Source data:
※ ※ ※
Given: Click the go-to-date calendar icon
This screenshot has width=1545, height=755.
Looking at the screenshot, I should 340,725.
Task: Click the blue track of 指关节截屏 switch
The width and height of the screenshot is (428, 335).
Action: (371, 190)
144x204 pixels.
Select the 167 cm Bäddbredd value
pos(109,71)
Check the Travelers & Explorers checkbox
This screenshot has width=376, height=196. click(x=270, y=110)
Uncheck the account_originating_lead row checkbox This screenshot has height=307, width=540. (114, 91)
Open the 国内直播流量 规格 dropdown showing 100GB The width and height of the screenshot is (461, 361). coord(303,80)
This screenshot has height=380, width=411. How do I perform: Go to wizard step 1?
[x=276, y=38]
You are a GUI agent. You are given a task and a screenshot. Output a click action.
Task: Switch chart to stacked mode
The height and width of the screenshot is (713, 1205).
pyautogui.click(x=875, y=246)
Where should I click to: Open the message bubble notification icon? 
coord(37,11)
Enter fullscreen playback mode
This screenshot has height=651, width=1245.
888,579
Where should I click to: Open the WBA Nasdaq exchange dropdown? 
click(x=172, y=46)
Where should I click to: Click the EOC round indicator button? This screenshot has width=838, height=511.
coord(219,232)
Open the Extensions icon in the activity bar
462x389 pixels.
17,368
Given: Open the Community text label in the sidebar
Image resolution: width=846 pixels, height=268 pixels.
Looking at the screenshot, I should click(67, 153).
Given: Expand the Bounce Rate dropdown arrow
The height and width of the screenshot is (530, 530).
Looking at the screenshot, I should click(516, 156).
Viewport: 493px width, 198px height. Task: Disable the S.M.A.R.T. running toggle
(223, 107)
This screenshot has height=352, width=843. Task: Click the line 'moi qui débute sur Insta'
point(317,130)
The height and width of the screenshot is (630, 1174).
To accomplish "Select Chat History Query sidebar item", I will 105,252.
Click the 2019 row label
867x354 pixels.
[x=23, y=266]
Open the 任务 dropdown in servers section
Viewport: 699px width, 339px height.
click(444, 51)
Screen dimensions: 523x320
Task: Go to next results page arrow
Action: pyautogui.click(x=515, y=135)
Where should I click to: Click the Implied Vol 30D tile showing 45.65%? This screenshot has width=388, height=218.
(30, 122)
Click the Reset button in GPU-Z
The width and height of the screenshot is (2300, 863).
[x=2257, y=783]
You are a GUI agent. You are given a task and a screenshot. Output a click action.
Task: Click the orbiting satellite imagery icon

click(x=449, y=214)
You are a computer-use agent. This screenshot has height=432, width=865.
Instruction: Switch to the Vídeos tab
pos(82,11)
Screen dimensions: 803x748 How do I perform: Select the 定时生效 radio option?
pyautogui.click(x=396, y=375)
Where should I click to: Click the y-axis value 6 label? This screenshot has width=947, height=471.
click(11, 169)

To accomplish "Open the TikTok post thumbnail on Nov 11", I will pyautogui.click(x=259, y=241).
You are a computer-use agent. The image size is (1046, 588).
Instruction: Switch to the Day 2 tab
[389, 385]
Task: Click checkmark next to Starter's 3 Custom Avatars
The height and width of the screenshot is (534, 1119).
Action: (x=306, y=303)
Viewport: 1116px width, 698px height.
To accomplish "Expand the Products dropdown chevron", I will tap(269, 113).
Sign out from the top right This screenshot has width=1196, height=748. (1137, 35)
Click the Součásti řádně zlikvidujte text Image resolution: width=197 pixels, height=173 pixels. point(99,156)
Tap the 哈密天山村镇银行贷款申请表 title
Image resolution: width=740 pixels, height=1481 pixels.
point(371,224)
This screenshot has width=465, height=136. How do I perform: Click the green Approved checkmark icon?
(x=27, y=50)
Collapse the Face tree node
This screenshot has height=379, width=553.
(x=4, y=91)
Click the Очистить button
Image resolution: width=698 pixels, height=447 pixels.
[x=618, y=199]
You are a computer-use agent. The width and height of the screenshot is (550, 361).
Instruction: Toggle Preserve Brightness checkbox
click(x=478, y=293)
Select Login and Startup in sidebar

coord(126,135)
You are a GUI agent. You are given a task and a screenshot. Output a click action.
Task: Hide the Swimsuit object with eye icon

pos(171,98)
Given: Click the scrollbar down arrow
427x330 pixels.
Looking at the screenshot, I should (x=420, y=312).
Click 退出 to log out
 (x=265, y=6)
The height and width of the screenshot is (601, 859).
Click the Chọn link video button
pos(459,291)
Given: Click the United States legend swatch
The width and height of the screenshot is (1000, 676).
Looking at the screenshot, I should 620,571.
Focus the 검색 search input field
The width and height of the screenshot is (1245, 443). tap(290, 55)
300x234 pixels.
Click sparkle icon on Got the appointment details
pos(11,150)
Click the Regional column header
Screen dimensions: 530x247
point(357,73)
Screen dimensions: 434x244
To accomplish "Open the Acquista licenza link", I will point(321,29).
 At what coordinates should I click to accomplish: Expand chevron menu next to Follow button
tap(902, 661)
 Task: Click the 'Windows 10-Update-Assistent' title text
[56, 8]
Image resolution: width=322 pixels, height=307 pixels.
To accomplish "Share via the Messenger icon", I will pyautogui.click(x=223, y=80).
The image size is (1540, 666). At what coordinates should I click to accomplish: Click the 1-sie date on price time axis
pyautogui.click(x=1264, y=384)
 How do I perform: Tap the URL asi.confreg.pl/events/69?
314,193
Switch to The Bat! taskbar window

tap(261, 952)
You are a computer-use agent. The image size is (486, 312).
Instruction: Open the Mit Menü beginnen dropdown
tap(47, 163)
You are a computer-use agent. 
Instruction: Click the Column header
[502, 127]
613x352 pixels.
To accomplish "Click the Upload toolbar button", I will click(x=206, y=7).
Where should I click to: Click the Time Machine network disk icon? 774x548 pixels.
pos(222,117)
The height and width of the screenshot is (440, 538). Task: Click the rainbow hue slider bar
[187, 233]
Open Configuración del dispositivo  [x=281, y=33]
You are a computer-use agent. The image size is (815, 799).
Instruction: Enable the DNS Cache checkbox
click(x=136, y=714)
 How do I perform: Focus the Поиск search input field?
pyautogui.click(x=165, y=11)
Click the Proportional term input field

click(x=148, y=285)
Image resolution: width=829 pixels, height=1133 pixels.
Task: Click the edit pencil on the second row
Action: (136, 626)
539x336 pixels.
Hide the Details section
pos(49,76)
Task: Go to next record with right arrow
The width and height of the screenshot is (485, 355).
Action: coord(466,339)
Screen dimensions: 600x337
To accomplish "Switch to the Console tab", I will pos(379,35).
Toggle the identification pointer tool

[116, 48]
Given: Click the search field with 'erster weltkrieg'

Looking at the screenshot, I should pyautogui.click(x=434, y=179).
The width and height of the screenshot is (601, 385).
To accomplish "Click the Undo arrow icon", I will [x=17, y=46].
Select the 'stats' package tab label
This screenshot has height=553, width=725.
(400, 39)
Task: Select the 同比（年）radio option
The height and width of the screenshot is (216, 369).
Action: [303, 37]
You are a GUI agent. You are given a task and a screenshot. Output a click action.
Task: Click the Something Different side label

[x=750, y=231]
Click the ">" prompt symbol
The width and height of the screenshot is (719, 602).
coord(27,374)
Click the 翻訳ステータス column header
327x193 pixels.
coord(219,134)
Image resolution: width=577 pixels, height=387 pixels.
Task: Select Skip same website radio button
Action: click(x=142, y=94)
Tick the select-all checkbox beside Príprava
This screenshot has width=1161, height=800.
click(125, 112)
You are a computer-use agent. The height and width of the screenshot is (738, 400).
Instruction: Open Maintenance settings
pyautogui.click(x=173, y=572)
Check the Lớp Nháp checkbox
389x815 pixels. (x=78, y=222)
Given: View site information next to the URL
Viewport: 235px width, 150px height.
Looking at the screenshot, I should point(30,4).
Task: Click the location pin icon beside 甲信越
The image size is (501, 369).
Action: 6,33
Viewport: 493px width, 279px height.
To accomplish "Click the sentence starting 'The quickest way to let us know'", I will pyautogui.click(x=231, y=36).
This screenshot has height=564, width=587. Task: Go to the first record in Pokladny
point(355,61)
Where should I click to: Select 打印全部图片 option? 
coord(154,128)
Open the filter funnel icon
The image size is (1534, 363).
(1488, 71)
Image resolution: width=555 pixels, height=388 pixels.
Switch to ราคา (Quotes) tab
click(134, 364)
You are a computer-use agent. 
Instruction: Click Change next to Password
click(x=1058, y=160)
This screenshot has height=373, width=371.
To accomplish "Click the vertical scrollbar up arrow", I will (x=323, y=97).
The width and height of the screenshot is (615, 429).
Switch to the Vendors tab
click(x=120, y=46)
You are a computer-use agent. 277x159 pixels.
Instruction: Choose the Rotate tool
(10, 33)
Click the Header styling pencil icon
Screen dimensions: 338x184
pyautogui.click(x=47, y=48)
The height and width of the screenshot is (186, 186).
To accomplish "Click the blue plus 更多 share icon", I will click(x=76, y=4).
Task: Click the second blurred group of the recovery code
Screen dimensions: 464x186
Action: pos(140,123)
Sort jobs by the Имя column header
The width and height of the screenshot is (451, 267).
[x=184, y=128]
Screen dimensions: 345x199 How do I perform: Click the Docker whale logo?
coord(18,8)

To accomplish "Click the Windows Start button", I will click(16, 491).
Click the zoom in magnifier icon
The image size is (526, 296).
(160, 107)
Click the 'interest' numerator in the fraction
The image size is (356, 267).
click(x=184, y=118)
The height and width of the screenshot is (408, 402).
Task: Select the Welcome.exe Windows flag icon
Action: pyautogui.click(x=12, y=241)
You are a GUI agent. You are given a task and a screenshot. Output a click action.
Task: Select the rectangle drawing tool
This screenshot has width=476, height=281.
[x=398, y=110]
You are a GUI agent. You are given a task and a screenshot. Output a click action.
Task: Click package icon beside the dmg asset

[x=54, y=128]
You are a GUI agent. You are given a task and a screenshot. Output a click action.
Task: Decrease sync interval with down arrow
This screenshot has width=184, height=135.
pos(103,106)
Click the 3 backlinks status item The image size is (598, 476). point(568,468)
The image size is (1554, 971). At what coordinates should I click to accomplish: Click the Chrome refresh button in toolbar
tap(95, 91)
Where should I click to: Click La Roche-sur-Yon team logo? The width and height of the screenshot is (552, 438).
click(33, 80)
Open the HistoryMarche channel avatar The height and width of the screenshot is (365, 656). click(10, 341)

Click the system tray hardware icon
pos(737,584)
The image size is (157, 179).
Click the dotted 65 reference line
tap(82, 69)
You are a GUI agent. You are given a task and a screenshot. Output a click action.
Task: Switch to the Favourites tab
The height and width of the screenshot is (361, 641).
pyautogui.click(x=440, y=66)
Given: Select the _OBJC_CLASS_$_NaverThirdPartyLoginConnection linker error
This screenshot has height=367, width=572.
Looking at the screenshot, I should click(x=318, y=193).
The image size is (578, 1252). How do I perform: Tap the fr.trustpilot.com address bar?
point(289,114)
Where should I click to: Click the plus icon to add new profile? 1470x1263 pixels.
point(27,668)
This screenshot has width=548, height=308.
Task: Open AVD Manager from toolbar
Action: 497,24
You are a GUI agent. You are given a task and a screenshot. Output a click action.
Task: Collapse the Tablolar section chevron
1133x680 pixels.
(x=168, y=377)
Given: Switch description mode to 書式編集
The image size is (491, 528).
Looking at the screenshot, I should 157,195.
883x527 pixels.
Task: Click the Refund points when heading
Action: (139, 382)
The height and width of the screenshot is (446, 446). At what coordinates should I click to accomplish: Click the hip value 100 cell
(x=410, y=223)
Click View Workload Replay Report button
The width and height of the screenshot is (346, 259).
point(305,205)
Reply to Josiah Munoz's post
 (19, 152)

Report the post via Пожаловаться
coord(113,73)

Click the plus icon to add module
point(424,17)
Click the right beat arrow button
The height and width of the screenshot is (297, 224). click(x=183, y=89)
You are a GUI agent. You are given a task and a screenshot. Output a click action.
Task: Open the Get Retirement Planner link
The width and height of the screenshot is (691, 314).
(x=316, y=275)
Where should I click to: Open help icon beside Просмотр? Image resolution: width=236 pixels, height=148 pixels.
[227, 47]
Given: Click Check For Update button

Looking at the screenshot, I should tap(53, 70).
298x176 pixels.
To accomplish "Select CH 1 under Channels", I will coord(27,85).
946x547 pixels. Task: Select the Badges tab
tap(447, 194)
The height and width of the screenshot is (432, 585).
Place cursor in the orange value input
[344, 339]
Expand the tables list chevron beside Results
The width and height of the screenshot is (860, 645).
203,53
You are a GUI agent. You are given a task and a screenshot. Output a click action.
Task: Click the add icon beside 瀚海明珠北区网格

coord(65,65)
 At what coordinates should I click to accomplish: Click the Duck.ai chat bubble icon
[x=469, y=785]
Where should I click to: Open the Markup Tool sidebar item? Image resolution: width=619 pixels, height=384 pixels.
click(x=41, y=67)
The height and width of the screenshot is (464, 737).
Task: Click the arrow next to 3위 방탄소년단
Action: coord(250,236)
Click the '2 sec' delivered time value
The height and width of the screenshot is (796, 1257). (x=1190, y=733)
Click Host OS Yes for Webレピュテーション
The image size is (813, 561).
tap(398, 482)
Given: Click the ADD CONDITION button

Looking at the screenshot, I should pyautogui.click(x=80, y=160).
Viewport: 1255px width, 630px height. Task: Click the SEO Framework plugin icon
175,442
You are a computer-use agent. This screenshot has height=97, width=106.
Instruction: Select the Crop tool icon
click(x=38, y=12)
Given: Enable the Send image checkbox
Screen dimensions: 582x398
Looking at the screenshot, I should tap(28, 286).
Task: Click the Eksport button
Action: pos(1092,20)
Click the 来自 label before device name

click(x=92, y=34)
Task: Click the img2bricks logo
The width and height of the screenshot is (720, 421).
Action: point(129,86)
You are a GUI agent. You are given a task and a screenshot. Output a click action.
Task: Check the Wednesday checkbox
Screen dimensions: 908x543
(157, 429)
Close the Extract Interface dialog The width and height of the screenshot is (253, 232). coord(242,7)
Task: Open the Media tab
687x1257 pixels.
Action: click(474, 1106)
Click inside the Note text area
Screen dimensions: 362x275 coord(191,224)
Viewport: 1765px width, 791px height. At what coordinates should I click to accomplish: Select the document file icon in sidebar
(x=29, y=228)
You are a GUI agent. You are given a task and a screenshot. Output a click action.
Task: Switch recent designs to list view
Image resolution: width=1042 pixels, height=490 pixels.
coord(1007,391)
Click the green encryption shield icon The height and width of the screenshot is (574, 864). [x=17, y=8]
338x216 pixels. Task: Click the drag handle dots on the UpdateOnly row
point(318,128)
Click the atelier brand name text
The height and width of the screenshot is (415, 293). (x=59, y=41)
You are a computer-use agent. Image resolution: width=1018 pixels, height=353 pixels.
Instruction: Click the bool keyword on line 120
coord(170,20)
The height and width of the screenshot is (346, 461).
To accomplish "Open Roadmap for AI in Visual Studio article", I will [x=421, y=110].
※ ※ ※
=== WHAT IS BEING ASKED ===
Wherever a line in the data above holds "scrollbar", copy that line.

=== ANSWER SECTION ===
Given: Click the scrollbar down arrow
To accomplish "Click the vertical scrollbar up arrow", I will (x=323, y=97).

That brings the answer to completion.